Personal information
- Born: c. 1955 Mobile, Alabama, United States
- Occupation: Trainer

Horse racing career
- Sport: Horse racing
- Career wins: 229

Major racing wins
- Diana Handicap (1990) Peter Pan Stakes (1991) Dwyer Stakes (1991) Haskell Invitational Handicap (1991) Nashua Stakes (1991, 1992) Arkansas Derby (1992) Honeybee Stakes (1992, 1993) Jim Beam Stakes (1993) Blue Grass Stakes (1993) Fantasy Stakes (1993) American Classic Race wins: Preakness Stakes (1992, 1993)

Significant horses
- Pine Bluff, Prairie Bayou

= Thomas Bohannan =

American Thoroughbred racehorse trainer

Thomas K. Bohannan (born c.1955 in Mobile, Alabama) is an American Thoroughbred racehorse trainer. He grew up in Lexington, Kentucky and as a young man became a hotwalker, groom, and racing stable foreman. In 1989 he became the private trainer for the successful Loblolly Stable of Lake Hamilton, Arkansas.

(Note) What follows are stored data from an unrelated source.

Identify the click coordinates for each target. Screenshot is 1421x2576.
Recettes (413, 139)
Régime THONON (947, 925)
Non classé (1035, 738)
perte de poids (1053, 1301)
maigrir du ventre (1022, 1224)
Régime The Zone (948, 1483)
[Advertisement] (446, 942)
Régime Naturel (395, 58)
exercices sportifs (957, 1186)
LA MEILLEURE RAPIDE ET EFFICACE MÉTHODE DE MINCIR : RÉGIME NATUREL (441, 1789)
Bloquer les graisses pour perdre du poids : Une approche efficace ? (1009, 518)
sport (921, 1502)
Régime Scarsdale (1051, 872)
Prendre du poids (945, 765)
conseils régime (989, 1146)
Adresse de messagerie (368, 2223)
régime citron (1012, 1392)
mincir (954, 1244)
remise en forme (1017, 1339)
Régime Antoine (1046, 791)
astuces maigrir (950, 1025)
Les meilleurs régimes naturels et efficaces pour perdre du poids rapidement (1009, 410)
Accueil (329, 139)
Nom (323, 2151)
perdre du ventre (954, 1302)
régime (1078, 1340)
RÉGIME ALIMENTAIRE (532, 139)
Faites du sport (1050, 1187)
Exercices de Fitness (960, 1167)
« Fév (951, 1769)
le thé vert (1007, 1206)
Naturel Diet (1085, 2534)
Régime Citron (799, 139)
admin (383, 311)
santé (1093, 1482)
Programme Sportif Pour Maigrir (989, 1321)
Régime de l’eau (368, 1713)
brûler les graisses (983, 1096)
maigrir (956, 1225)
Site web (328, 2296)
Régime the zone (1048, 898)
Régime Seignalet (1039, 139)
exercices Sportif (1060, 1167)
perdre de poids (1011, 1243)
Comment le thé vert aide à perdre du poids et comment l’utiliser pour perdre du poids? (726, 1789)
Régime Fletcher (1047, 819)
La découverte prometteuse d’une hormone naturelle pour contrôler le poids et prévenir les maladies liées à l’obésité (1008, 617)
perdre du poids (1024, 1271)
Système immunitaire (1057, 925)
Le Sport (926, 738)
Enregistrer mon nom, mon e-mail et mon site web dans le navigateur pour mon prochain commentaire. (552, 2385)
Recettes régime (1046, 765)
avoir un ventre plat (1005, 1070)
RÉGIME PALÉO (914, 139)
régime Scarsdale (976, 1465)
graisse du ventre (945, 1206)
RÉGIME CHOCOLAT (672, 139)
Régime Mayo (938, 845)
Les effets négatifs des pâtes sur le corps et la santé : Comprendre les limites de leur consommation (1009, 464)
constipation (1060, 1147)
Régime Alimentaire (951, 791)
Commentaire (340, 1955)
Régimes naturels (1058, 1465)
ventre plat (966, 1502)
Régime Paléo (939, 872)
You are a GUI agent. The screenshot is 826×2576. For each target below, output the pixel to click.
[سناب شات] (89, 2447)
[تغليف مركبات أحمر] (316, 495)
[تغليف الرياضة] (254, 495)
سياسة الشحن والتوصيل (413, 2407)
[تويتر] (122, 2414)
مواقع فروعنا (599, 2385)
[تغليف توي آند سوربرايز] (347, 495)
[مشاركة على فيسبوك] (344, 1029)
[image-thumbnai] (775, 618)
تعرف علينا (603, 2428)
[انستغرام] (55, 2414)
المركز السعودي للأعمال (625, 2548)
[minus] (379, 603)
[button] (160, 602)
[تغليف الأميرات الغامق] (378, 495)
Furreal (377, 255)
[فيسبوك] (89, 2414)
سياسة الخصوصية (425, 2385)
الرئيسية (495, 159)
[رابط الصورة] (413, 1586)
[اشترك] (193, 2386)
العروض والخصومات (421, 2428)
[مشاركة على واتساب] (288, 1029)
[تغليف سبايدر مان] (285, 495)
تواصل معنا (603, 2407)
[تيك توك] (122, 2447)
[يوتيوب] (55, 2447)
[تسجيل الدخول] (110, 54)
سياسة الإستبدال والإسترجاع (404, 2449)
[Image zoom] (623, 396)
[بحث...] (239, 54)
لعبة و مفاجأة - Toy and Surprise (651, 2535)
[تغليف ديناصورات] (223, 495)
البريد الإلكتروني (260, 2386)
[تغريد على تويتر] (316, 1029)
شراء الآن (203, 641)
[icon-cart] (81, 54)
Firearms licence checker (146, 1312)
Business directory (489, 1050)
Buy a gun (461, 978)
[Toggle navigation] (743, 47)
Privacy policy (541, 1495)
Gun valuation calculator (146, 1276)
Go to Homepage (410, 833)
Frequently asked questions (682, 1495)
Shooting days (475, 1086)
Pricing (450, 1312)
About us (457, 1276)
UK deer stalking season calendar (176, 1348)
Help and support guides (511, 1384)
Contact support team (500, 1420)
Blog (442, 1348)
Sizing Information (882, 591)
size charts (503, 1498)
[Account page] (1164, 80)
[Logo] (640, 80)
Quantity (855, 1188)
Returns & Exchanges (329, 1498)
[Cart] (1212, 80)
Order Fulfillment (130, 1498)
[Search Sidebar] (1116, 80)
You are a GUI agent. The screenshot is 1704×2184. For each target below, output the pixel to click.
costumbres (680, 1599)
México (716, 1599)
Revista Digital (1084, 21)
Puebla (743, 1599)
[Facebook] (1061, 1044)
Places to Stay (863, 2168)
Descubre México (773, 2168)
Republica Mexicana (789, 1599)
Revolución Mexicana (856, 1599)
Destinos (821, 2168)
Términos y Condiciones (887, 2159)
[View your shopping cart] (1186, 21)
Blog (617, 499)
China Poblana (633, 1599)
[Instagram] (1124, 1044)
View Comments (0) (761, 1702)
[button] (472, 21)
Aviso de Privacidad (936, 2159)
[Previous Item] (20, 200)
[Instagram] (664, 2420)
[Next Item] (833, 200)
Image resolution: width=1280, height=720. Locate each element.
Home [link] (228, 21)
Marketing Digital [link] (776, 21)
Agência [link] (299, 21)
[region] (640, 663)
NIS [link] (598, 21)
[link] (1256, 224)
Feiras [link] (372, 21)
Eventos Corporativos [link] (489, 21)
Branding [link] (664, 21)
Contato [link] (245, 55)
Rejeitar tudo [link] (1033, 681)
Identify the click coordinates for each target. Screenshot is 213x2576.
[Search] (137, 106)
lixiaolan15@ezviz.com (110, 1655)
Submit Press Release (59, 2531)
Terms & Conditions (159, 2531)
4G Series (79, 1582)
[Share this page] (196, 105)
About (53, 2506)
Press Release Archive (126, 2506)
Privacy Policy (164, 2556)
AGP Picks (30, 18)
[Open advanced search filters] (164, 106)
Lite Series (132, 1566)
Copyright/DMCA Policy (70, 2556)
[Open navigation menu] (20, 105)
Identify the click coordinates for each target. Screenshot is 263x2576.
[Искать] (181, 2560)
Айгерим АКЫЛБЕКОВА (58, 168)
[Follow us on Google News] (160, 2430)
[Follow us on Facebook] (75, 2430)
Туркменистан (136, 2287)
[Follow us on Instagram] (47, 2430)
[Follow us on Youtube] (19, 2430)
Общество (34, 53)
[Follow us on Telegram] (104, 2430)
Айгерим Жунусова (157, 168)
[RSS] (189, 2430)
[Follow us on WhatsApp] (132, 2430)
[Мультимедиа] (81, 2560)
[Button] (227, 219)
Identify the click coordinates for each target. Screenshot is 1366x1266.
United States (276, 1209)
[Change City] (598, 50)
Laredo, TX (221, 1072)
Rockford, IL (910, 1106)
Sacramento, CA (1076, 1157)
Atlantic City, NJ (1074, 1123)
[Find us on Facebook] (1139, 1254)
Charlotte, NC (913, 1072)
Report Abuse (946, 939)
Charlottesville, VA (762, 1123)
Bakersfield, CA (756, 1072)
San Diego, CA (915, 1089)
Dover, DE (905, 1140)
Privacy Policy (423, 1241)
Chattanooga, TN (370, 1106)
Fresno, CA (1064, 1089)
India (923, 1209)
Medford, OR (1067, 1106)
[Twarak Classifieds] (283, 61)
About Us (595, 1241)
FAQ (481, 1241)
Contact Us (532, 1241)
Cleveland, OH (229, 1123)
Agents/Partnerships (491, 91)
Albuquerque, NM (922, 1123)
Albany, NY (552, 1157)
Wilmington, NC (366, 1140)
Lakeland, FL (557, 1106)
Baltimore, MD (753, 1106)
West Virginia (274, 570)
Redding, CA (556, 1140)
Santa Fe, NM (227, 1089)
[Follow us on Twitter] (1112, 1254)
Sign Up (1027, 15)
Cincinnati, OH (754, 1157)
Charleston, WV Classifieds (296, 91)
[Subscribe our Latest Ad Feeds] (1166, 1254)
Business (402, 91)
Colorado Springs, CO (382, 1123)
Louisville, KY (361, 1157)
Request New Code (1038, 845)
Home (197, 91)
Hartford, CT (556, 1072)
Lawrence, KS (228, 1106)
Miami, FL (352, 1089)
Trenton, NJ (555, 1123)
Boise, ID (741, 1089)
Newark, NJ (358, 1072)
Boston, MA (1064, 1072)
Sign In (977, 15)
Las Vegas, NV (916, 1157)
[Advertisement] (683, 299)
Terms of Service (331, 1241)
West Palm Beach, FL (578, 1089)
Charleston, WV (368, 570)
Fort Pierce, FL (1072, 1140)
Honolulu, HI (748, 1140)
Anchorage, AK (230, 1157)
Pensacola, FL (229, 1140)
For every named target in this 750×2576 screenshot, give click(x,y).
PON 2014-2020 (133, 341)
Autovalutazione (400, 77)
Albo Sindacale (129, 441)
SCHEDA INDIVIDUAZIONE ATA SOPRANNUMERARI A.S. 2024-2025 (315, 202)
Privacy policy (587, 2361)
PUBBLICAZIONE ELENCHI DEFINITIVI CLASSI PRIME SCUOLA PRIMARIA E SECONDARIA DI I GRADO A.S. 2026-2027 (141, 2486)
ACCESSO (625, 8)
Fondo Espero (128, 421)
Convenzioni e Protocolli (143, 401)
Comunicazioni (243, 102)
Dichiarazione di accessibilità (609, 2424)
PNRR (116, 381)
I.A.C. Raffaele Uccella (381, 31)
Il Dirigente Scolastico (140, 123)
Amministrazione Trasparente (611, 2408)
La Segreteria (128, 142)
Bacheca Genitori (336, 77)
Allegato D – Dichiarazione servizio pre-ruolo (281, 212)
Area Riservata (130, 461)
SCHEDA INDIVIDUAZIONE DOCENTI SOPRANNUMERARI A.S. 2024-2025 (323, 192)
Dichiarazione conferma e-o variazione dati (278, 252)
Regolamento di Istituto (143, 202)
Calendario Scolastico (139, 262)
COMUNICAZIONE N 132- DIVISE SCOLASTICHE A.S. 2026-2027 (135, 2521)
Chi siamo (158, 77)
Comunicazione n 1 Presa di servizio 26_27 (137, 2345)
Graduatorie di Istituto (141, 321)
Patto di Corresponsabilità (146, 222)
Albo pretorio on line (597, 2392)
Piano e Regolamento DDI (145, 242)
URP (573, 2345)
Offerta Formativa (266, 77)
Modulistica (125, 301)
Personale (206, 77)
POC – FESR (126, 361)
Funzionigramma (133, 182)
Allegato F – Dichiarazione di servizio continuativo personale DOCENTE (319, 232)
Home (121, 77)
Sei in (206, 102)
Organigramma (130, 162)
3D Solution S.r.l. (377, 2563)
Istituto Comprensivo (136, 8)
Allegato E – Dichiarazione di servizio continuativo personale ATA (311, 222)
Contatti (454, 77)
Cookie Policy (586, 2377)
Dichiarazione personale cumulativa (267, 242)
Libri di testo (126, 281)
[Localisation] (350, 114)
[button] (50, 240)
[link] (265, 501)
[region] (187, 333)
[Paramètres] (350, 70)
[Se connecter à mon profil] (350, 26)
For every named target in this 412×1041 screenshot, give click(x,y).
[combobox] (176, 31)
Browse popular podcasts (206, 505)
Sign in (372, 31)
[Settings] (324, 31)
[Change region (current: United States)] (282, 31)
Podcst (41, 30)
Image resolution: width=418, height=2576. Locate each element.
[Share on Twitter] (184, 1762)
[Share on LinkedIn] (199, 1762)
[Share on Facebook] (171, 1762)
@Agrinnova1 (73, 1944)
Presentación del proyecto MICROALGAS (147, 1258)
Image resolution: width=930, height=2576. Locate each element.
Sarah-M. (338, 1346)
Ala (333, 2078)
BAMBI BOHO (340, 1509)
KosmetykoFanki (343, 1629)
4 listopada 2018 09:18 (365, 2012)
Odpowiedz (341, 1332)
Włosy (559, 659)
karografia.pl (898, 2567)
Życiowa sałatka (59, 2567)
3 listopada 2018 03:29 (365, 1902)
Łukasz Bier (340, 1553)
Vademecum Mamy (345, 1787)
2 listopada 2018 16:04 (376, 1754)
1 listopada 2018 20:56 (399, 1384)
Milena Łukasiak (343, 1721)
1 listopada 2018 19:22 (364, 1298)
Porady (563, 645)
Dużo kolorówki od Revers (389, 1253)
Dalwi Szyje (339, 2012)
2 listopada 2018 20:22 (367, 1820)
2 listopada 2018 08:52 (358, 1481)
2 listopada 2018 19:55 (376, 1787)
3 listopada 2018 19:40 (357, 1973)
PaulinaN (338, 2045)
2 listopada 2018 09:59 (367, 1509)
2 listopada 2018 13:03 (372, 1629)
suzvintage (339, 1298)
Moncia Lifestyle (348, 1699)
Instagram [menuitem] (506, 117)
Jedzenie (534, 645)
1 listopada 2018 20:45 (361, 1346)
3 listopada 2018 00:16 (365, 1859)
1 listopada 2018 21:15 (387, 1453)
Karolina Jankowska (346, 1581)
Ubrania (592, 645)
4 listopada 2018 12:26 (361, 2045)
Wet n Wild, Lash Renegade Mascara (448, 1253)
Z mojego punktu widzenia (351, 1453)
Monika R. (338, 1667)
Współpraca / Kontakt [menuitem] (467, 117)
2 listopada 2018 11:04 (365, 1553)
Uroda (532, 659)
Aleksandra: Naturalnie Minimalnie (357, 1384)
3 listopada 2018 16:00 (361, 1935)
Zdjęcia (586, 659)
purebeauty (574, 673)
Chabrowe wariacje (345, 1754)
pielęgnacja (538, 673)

With Loblolly, Tom Bohannan had two horses successfully compete in the U.S. Triple Crown series. In 1992, Pine Bluff finished fifth in the Kentucky Derby, won the Preakness Stakes and was third in the Belmont. The following year Prairie Bayou finished second in the Derby, then gave Tom Bohannan his second consecutive victory in the Preakness. Fatally injured in the Belmont, Prairie Bayou was posthumously voted 1993's U.S. Champion 3-Year-old Colt.

Unfortunately for Bohannan, a year later Loblolly Stable owner John Ed Anthony and his ex-wife disbanded the operation and Bohannan set up a public stable. Beset with personal problems, in the early part of the 2000s (decade) Bohannan left racing for several years but came back in 2006 when he began training again for former Loblolly owner John Ed Anthony who now races under the name Shortleaf Stable. After a difficult year in which they won only four of thirty-five races, in October 2007 Bohannan and John Ed Anthony parted ways.